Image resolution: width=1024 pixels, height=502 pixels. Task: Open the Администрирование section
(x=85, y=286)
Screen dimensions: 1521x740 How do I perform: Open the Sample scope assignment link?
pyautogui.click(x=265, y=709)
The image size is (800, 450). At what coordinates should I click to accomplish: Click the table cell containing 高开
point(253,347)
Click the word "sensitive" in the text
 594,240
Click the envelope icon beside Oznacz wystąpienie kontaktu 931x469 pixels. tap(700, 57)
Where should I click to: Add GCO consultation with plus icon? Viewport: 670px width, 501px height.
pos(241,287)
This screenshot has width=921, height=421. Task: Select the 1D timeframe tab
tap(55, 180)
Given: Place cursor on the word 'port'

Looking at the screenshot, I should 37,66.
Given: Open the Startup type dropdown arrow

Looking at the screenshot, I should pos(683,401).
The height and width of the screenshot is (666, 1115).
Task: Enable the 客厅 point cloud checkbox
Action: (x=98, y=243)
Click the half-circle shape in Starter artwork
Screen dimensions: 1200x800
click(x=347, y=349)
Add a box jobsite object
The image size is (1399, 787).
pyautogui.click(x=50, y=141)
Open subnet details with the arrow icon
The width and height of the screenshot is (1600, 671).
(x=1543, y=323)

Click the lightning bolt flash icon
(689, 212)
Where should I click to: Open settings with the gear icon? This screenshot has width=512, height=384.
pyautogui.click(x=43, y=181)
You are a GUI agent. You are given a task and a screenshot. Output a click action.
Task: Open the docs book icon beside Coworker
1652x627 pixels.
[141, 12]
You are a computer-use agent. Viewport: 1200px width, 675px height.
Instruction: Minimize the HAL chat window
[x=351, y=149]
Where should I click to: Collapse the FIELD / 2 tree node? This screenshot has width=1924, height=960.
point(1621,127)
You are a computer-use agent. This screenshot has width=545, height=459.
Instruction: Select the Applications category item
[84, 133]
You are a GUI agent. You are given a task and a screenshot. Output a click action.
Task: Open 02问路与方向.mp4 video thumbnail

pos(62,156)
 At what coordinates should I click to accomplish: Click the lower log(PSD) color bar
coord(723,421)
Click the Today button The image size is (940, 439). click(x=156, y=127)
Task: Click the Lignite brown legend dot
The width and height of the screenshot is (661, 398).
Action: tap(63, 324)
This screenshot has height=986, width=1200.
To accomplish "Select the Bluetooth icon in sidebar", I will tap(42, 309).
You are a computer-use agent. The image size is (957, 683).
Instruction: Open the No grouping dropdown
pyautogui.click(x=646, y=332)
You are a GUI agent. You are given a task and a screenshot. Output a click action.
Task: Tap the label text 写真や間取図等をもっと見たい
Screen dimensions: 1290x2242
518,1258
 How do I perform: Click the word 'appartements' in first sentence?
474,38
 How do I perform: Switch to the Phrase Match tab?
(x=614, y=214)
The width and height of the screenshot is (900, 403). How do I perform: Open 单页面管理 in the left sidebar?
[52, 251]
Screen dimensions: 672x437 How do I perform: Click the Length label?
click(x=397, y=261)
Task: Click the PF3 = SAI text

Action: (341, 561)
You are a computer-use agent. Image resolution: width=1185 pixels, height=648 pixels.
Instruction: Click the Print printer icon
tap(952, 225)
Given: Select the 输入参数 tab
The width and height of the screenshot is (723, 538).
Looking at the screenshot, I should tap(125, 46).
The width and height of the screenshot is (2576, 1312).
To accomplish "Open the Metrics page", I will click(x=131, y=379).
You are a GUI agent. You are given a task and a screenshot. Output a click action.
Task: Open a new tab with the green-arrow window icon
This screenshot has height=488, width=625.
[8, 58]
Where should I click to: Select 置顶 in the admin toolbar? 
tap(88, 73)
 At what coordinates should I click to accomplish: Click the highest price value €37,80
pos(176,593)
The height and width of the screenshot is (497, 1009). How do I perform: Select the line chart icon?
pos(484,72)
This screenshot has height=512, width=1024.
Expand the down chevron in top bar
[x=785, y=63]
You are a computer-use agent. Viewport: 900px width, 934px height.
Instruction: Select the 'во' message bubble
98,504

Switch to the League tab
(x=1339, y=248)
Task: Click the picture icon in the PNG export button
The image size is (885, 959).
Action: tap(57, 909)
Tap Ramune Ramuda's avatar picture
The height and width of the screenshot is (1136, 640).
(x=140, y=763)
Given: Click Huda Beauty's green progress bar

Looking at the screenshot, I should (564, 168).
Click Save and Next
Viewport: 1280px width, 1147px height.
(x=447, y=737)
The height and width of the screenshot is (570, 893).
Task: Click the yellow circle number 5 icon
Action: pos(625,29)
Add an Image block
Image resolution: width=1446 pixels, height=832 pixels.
──────────
▶ [Your instructions] Give back the entries exactly, so that each line matches the original.

▶ [Response area]
Image resolution: width=1024 pixels, height=502 pixels. Task: Open the Администрирование section
(x=85, y=286)
Screen dimensions: 1521x740 How do I perform: Open the Sample scope assignment link?
pyautogui.click(x=265, y=709)
The image size is (800, 450). At what coordinates should I click to accomplish: Click the table cell containing 高开
point(253,347)
Click the word "sensitive" in the text
 594,240
Click the envelope icon beside Oznacz wystąpienie kontaktu 931x469 pixels. tap(700, 57)
Where should I click to: Add GCO consultation with plus icon? Viewport: 670px width, 501px height.
pos(241,287)
This screenshot has width=921, height=421. Task: Select the 1D timeframe tab
tap(55, 180)
Given: Place cursor on the word 'port'

Looking at the screenshot, I should 37,66.
Given: Open the Startup type dropdown arrow

Looking at the screenshot, I should pos(683,401).
The height and width of the screenshot is (666, 1115).
Task: Enable the 客厅 point cloud checkbox
Action: (x=98, y=243)
Click the half-circle shape in Starter artwork
Screen dimensions: 1200x800
click(x=347, y=349)
Add a box jobsite object
The image size is (1399, 787).
pyautogui.click(x=50, y=141)
Open subnet details with the arrow icon
The width and height of the screenshot is (1600, 671).
(x=1543, y=323)

Click the lightning bolt flash icon
(689, 212)
Where should I click to: Open settings with the gear icon? This screenshot has width=512, height=384.
pyautogui.click(x=43, y=181)
You are a GUI agent. You are given a task and a screenshot. Output a click action.
Task: Open the docs book icon beside Coworker
1652x627 pixels.
[141, 12]
You are a computer-use agent. Viewport: 1200px width, 675px height.
Instruction: Minimize the HAL chat window
[x=351, y=149]
Where should I click to: Collapse the FIELD / 2 tree node? This screenshot has width=1924, height=960.
point(1621,127)
You are a computer-use agent. This screenshot has width=545, height=459.
Instruction: Select the Applications category item
[84, 133]
You are a GUI agent. You are given a task and a screenshot. Output a click action.
Task: Open 02问路与方向.mp4 video thumbnail

pos(62,156)
 At what coordinates should I click to accomplish: Click the lower log(PSD) color bar
coord(723,421)
Click the Today button The image size is (940, 439). click(x=156, y=127)
Task: Click the Lignite brown legend dot
The width and height of the screenshot is (661, 398).
Action: tap(63, 324)
This screenshot has height=986, width=1200.
To accomplish "Select the Bluetooth icon in sidebar", I will tap(42, 309).
You are a computer-use agent. The image size is (957, 683).
Instruction: Open the No grouping dropdown
pyautogui.click(x=646, y=332)
You are a GUI agent. You are given a task and a screenshot. Output a click action.
Task: Tap the label text 写真や間取図等をもっと見たい
Screen dimensions: 1290x2242
518,1258
 How do I perform: Click the word 'appartements' in first sentence?
474,38
 How do I perform: Switch to the Phrase Match tab?
(x=614, y=214)
The width and height of the screenshot is (900, 403). How do I perform: Open 单页面管理 in the left sidebar?
[52, 251]
Screen dimensions: 672x437 How do I perform: Click the Length label?
click(x=397, y=261)
Task: Click the PF3 = SAI text

Action: (341, 561)
You are a computer-use agent. Image resolution: width=1185 pixels, height=648 pixels.
Instruction: Click the Print printer icon
tap(952, 225)
Given: Select the 输入参数 tab
The width and height of the screenshot is (723, 538).
Looking at the screenshot, I should tap(125, 46).
The width and height of the screenshot is (2576, 1312).
To accomplish "Open the Metrics page", I will click(x=131, y=379).
You are a GUI agent. You are given a task and a screenshot. Output a click action.
Task: Open a new tab with the green-arrow window icon
This screenshot has height=488, width=625.
[8, 58]
Where should I click to: Select 置顶 in the admin toolbar? 
tap(88, 73)
 At what coordinates should I click to accomplish: Click the highest price value €37,80
pos(176,593)
The height and width of the screenshot is (497, 1009). How do I perform: Select the line chart icon?
pos(484,72)
This screenshot has height=512, width=1024.
Expand the down chevron in top bar
[x=785, y=63]
You are a computer-use agent. Viewport: 900px width, 934px height.
Instruction: Select the 'во' message bubble
98,504

Switch to the League tab
(x=1339, y=248)
Task: Click the picture icon in the PNG export button
The image size is (885, 959).
Action: tap(57, 909)
Tap Ramune Ramuda's avatar picture
The height and width of the screenshot is (1136, 640).
(x=140, y=763)
Given: Click Huda Beauty's green progress bar

Looking at the screenshot, I should (564, 168).
Click Save and Next
Viewport: 1280px width, 1147px height.
(x=447, y=737)
The height and width of the screenshot is (570, 893).
Task: Click the yellow circle number 5 icon
Action: pos(625,29)
Add an Image block
Image resolution: width=1446 pixels, height=832 pixels.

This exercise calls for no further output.